Afastou-se do companheiro, que
lhe dava o braço e, em voz cantante que denunciava regozijo e felicidade,
afirmou:
- Eu não lhe disse que nos
casávamos?
Não me deixou abrir a boca
perante a minha estupefacção.
- Não lhe disse que iríamos ser
felizes? O amor é belo quando nos entregamos. Eu tive sempre confiança. Desejo-lhe
o mesmo, creia. Nunca esquecerei ter-me escutado naquele dia. Vê como eu não
era louca? - salientou, já a distância.
Fiquei a vê-la, de costas,
radiosa, saltitante ébria de alegria, enlaçada no braço do homem que não tinha
semelhança alguma com o da fotografia.
Acordei do meu espanto quando
ouvi uma voz, a meu lado.
- Vamos, meu amor? Demorei-me?...
Não sei como consegues adormecer com esta música tão alta!
Senti-me como se tivesse revivido
de um pesadelo, como se acabasse de salvar uma vida. Cingi-me a quem me
buscava, trémula, amedrontada, friorenta.
- Feliz Natal, querida!
- Ofereces-me uma flor? -
sussurrei, meigamente.
Ele estendeu-me a mão.
Era um malmequer.
Muito bonito este conto... Transborda sensibilidade. Adorei mesmo!

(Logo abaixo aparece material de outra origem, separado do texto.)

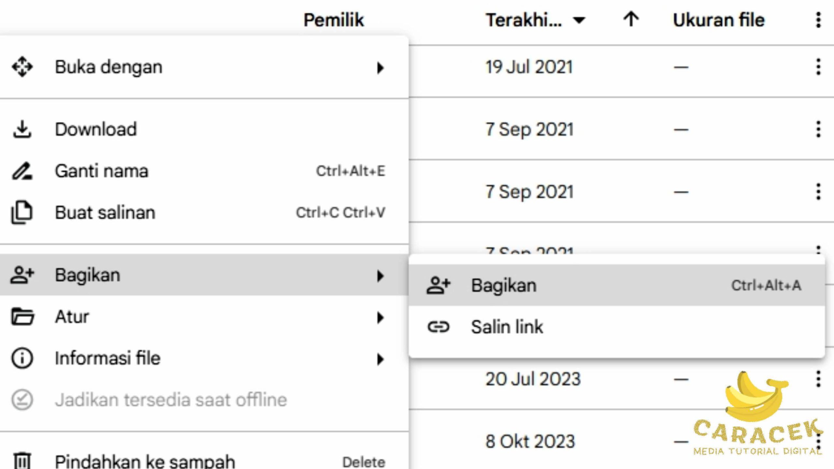Open the header three-dot options menu
This screenshot has width=834, height=469.
[x=818, y=20]
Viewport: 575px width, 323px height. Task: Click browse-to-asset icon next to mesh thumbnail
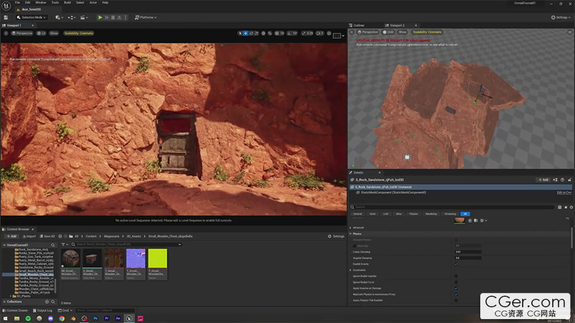[475, 221]
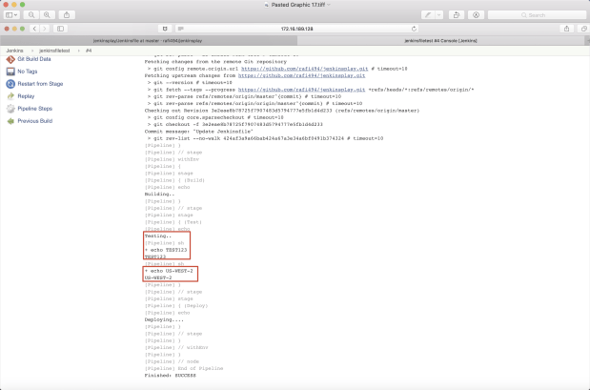Select the No Tags icon in sidebar
The width and height of the screenshot is (590, 390).
tap(10, 72)
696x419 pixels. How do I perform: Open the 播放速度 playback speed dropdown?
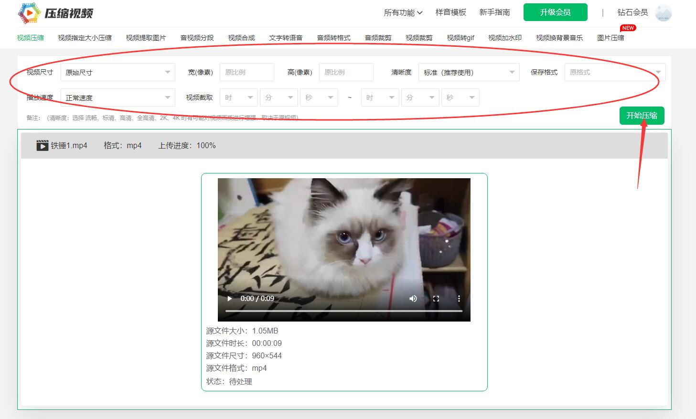(x=118, y=97)
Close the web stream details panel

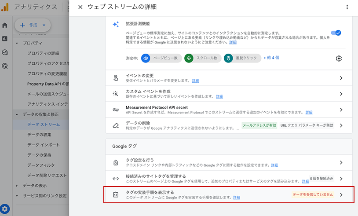tap(80, 7)
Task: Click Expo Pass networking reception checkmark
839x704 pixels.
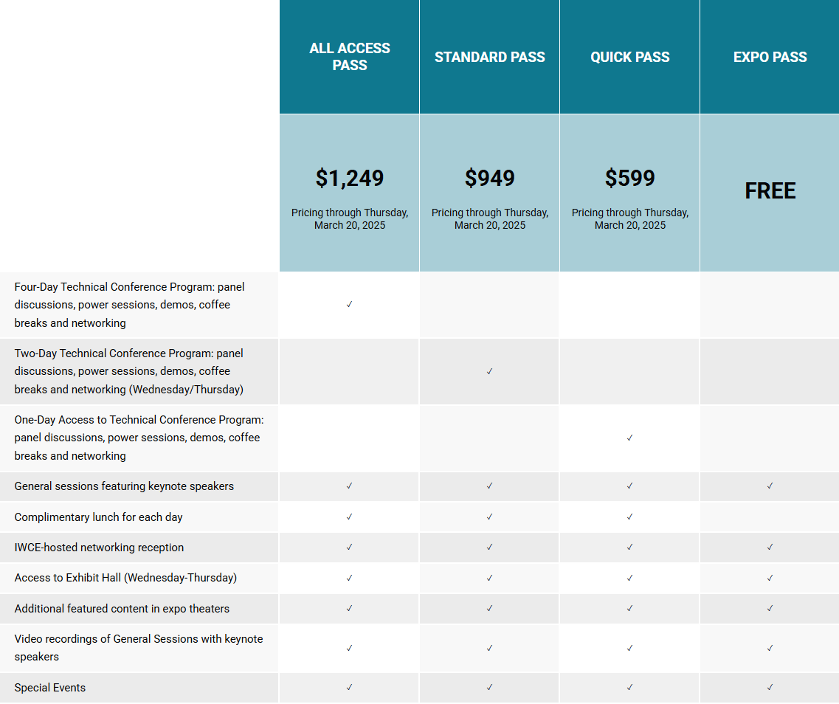Action: point(770,548)
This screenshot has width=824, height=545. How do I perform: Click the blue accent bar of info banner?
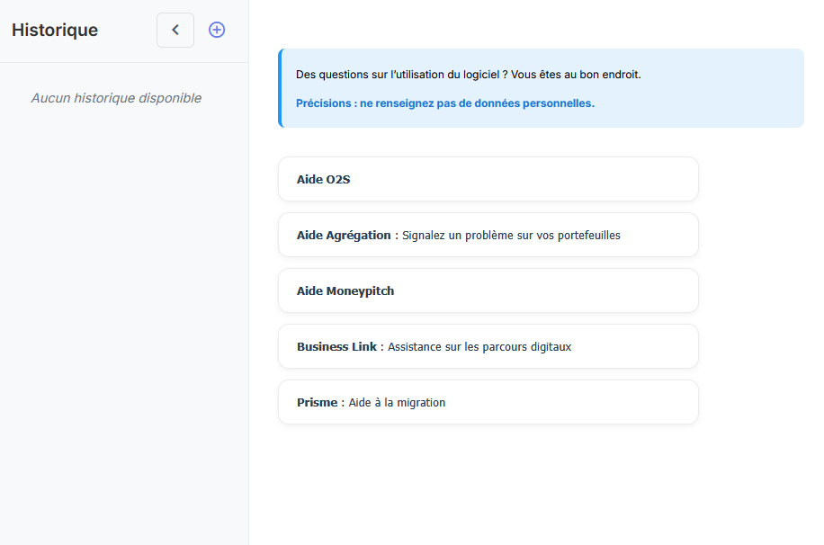click(x=280, y=88)
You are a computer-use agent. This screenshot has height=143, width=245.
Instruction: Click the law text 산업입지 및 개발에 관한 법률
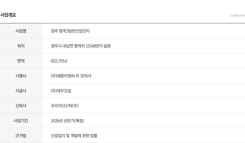[x=74, y=136]
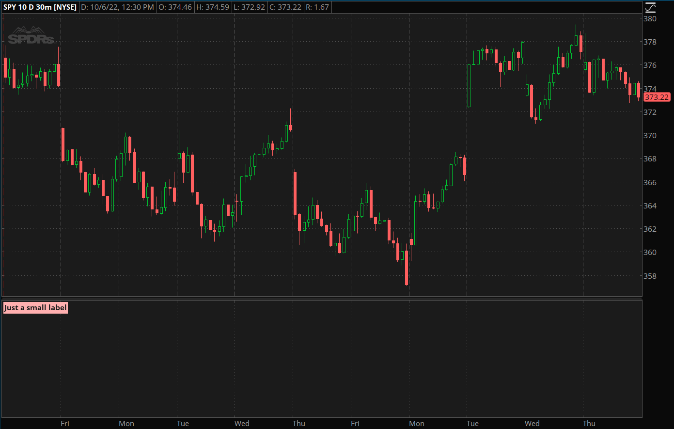674x429 pixels.
Task: Click the red 373.22 last price bubble
Action: [657, 97]
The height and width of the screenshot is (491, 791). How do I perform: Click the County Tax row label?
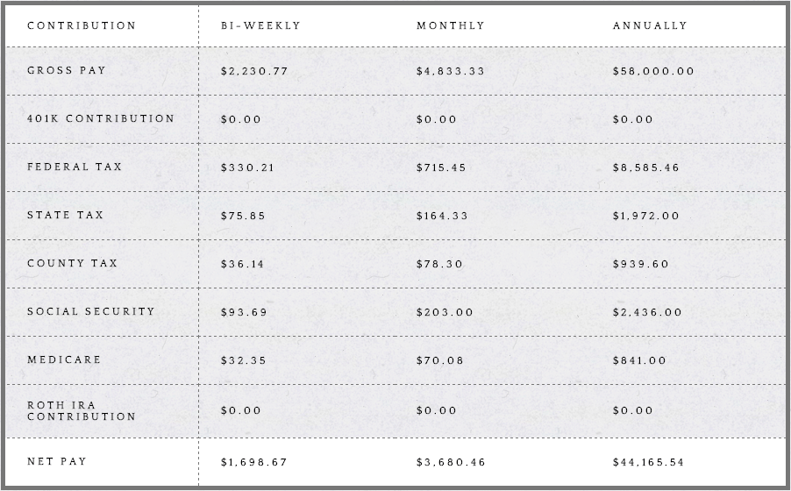pos(72,263)
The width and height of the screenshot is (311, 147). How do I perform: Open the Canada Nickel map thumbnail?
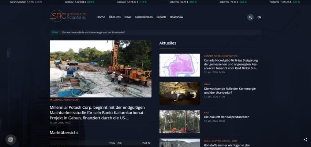tap(180, 65)
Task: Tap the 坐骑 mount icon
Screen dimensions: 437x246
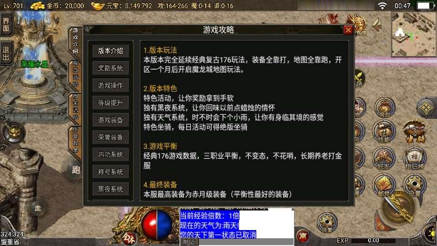Action: tap(415, 132)
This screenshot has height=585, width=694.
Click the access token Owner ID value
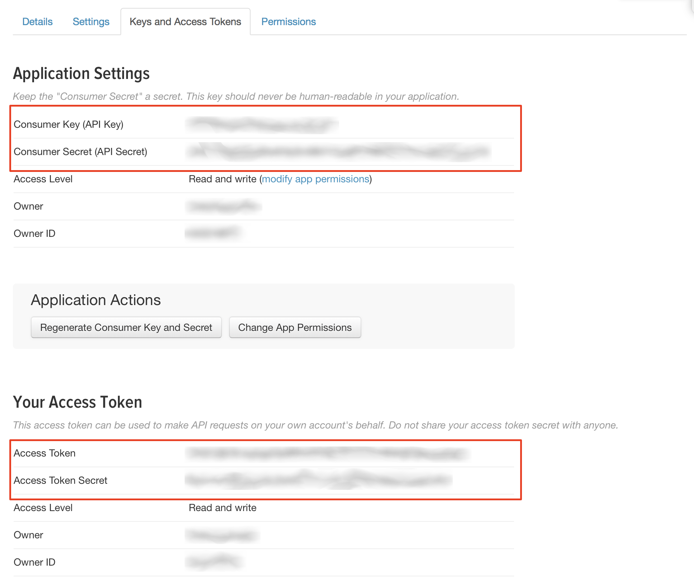click(214, 562)

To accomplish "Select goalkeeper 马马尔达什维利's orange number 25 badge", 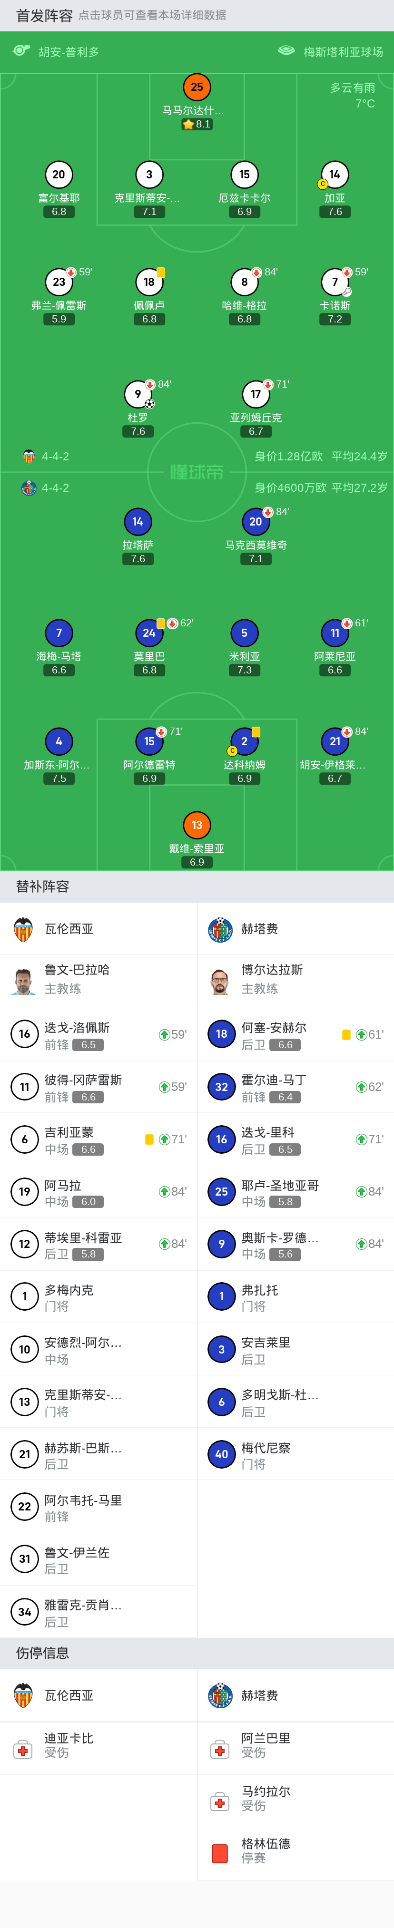I will pyautogui.click(x=196, y=87).
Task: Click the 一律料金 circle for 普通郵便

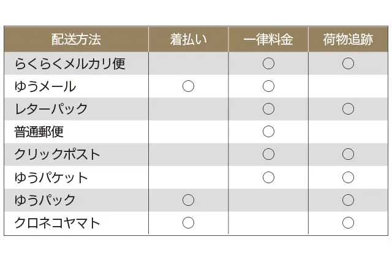Action: 268,132
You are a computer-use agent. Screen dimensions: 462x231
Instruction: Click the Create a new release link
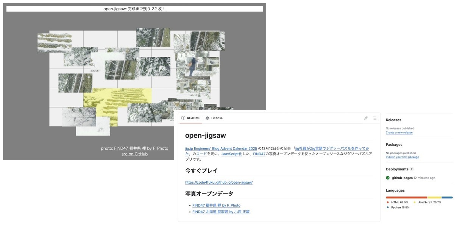pos(399,133)
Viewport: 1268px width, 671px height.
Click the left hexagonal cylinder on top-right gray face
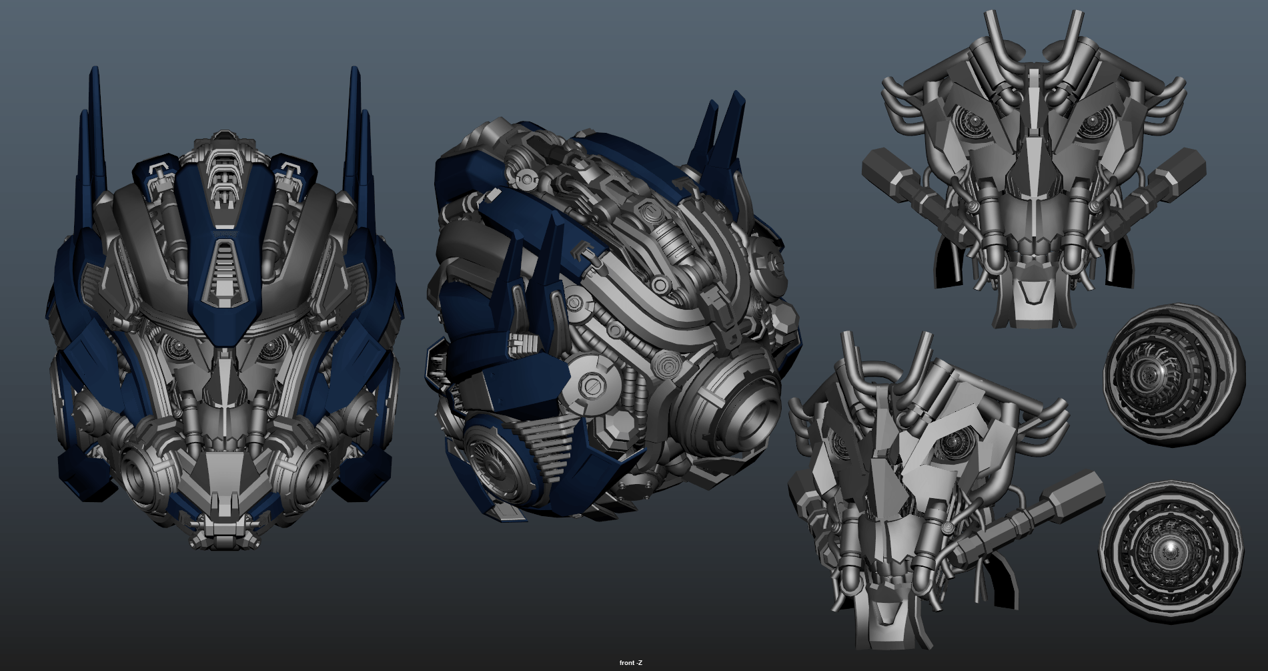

ResponderEliminarBeijinhos :)
Ainda bem que gostaste. Adoro escrever contos. Penso criar uma secção para dar mais largas à imaginação. Gosto quando os outros gostam do que escrevo. Afinal é para eles, para vós, que deixo as impressões da alma no teclado. Para que me conheçam melhor. E, com isso, ensine e aprenda sempre mais. Beijinhos!